2. The North Carolina plan violates the Equal Protection Clause because the State’s reapportionment scheme is not narrowly tailored to serve a compelling state interest. Pp. 904-918.

(a) Strict scrutiny applies when race is the "predominant" consideration in drawing district lines such that "the legislature subordinates race-neutral districting principles . . . to racial considerations." Miller v. Johnson, 515 U.S. 900, 916. The District Court’s finding that the North Carolina General Assembly "deliberately drew" District 12 so that it would have an effective voting majority of black citizens, when read in the light of the evidence as to the district’s shape and demographics and the legislature’s objective, comports with the Miller standard. In order to justify its redistricting plan, therefore, the State must show not only that the plan was in pursuit of a compelling state interest, but also that it was narrowly tailored to achieve that interest. Id. at 920. Pp. 904-908.
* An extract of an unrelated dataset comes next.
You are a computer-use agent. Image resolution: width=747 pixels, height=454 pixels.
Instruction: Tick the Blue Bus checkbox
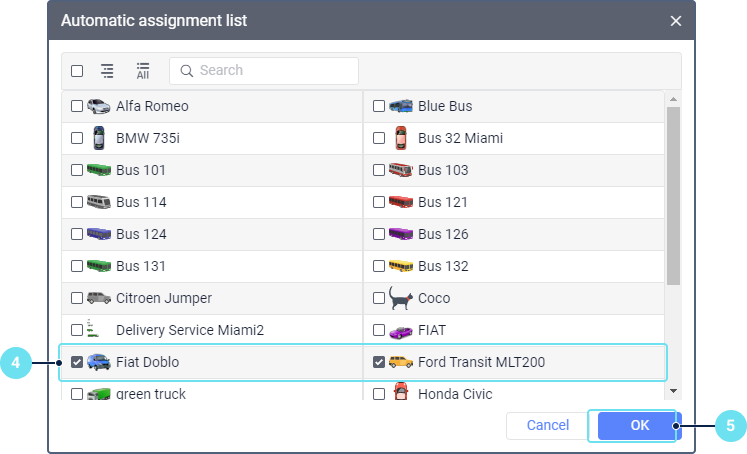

(b) None of the three separate "compelling interests" to which appellees point suffices to sustain District 12. First, the District Court found that the State’s claimed interest in eradicating the effects of past discrimination did not actually precipitate the use of race in the redistricting plan, and the record does not establish that that finding was clearly erroneous. Second, the asserted interest in complying with § 5 of the Voting Rights Act did not justify redistricting here, since creating an additional majority black district, as urged by the Justice Department before it granted preclearance, was not required under a correct reading of § 5. See Miller, 515 U.S. at 921. This Court again rejects the Department’s expansive reading of § 5 and of its own authority thereunder as requiring States to maximize the number of majority-minority districts wherever possible. See, e.g., id. at 925. Third, District 12, as drawn, is not a remedy narrowly tailored to the State’s professed interest in avoiding liability under § 2 of the Act, which, inter alia, prohibits dilution of the voting strength of members of a minority group. District 12 could not remedy any potential § 2 violation, since the minority group must be shown to be "geographically compact" to establish § 2 liability, see, e.g., Thornburg v. Gingles, 478 U.S. 30, 50, and it cannot reasonably be suggested that District 12 contains a "geographically compact" population of any race. Appellees are singularly unpersuasive when they argue that a majority-minority district may be drawn anywhere if there is a strong basis in evidence for concluding that a § 2 violation exists somewhere in the State. A district so drawn could not avoid § 2 liability, which targets vote dilution injury to individuals in a particular area, not to the minority as a group. Just as in Miller, this Court does not here reach the question whether compliance with the Act, on its own, can be a compelling state interest under the proper circumstances. Pp. 908-918.

861 F.Supp. 408, reversed.

REHNQUIST, C.J., delivered the opinion of the Court, in which O’CONNOR, SCALIA, KENNEDY, and THOMAS, JJ., joined. STEVENS, J., filed a dissenting opinion, in which GINSBURG and BREYER, JJ., joined as to Parts II, III, IV, and V, post, p. 918. SOUTER, J., filed a dissenting opinion, in which GINSBURG and BREYER, JJ., joined, post, p. 951.